## WHAT THE EXERCISE ASKS
All of the data should be restated word for word, with the pictures omitted.

## ENTRIES SHOWN

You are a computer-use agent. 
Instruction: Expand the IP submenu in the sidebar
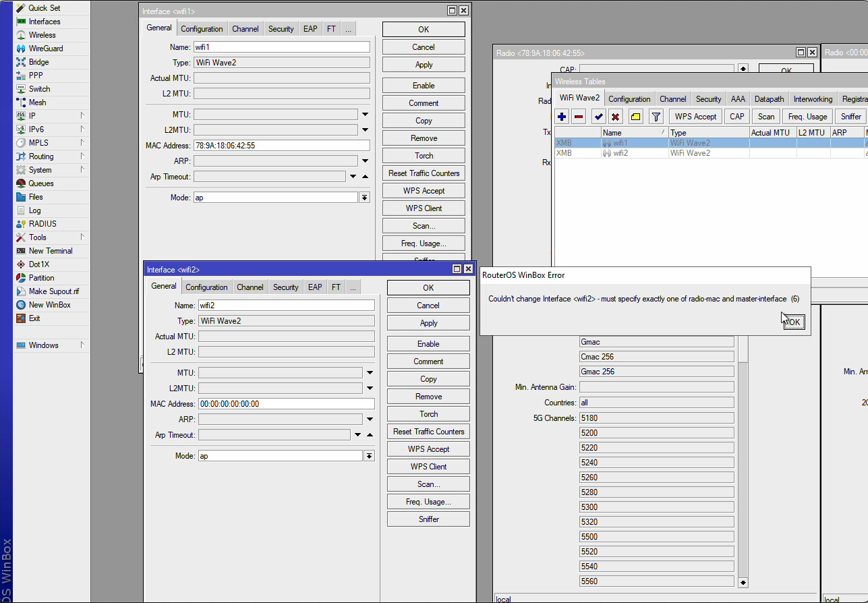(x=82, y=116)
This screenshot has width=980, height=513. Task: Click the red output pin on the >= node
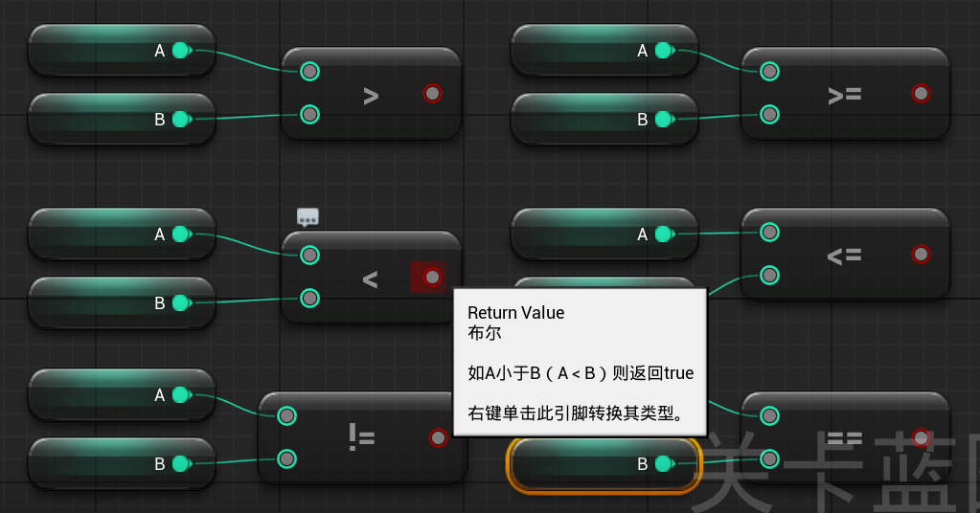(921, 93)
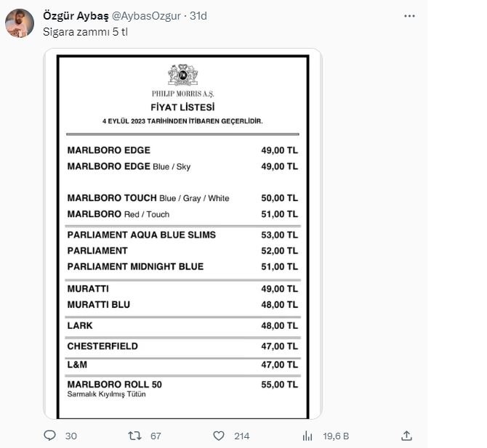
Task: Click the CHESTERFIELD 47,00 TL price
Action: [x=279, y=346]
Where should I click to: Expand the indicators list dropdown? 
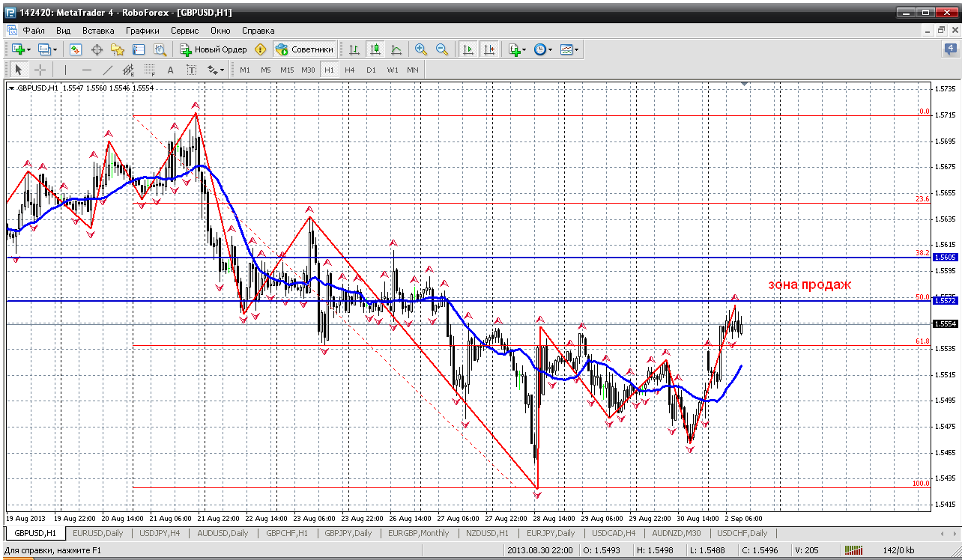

## RESPONSE BELOW
You are a computer-use agent. 
Instruction: Expand the IP submenu in the sidebar
(x=82, y=116)
This screenshot has width=980, height=513. Task: Click the red output pin on the >= node
(921, 93)
Task: Click the CHESTERFIELD 47,00 TL price
Action: [x=279, y=346]
Where should I click to: Expand the indicators list dropdown? 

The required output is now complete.